A simple idea for one beginning to sew is to take a plain t-shirt and cut off 3-4 inches from the bottom. Next, gather fabric the length you like, hem it, and sew it to the bottom of the shirt. There you have a dress! Add a matching scrunchy for the hair or some trim on the sleeves, and your custom-made dress looks store-bought. Another idea is to purchase a used pair of bibbed overalls (or use a brother’s worn-out ones) and cut off the bottoms. Then, take some feminine fabric, hem the bottom, gather the top, and sew to the bottom of the bib top. With a dainty blouse, ankle boots, and matching hair ribbons, this makes a dress lovely enough for Sunday services as well as everyday work.
There are some Internet-based home businesses that offer dresses made to your specifications. Lilies of the Field and other similar sites offer catalogs that allow you to pick the dress style you desire, what embellishments to add–ruffles, long or short sleeves, collars, or tie-backs–and the fabric based upon the many different patterns they offer. They both offer well-made pantaloons, aprons, and pinafores for everyday use as well as for dress-up. Lilies makes modest bathing suits for girls as well as ladies, too. Wardrobe Classics is another company that makes dresses and jumpers and offers a “Dress of the Month.”
If sewing is not an avenue you wish explore, there are many mainstream catalogs that carry nice clothing for girls.
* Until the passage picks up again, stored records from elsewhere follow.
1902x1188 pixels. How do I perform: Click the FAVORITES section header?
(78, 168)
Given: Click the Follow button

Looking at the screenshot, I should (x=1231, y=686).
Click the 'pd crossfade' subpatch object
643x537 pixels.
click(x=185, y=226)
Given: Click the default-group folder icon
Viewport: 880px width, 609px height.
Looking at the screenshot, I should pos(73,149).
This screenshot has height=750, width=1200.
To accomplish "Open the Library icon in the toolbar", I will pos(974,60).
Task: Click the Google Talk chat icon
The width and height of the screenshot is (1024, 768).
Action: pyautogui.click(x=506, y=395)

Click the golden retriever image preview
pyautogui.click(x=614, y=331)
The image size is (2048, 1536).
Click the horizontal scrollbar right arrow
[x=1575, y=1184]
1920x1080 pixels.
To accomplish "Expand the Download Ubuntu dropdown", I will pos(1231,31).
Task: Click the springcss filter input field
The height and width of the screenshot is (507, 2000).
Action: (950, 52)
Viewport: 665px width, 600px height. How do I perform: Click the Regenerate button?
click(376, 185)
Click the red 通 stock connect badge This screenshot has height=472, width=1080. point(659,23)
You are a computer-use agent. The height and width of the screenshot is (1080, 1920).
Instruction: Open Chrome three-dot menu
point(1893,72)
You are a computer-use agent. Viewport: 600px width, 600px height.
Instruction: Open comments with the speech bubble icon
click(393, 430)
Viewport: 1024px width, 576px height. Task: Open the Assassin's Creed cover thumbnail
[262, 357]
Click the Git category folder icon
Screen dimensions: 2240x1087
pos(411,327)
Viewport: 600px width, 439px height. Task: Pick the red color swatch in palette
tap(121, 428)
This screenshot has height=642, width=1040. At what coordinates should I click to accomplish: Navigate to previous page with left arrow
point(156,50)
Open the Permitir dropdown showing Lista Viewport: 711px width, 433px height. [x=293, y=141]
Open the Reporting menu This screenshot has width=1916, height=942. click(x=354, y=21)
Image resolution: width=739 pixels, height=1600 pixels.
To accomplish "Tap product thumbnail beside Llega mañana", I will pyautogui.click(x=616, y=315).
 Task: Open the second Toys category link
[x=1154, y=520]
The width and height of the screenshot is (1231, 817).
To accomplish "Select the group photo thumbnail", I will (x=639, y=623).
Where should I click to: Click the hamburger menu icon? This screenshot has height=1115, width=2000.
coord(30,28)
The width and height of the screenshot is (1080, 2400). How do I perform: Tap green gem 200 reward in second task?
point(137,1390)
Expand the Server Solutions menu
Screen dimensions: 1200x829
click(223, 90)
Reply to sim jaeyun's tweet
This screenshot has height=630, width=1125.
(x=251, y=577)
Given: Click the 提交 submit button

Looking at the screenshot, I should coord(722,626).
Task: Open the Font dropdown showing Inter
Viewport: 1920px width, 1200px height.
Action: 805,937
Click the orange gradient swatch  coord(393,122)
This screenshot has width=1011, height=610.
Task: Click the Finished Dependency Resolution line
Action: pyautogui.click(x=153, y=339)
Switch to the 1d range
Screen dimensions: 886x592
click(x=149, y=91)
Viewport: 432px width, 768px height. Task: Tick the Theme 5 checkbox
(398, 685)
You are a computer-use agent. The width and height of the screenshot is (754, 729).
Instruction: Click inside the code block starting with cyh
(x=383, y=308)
Land’s End always has some good quality dresses that wash well and last for a very long time. Their knit dresses are good for play, and their knit tights will last for a few years if not treated too roughly. Land’s End also has especially nice leather shoes that are low-heeled and comfortable with a traditional look.
Hannah Anderson also carries some good quality (mostly knit) clothing that washes well without pilling, although some are in prints that are rather loud. However, a careful look at the catalog will lead you to excellent tights, wonderful underwear, and nice slips.
Storybook Heirlooms, Strasburg Children, and The Wooden Soldier all carry heirloom style clothing of good quality. Storybook Heirlooms offers dainty gloves, pettiblouses, slips, shoes, and tights that are somewhat difficult to find elsewhere. Lately, this catalog has been offering more modern-looking styles in addition to the more classic ones. The Wooden Soldier has a good selection of wool coats, nice rain coats (which are not easy to find), Victorian-style boots, and other fine clothing. Strasburg has beautiful dresses with handsmocking and embroidery and has feminine slips and cardigans. They have outlet stores around the country, and one may contact these to receive the discount prices on some of the items in their catalog.
Our little girls are learning their sense of style now, and we want them to learn their own style, not slavishly follow current trends. We, as mothers, want to guide their style, not leave it up to “Lizzie MacGuire.”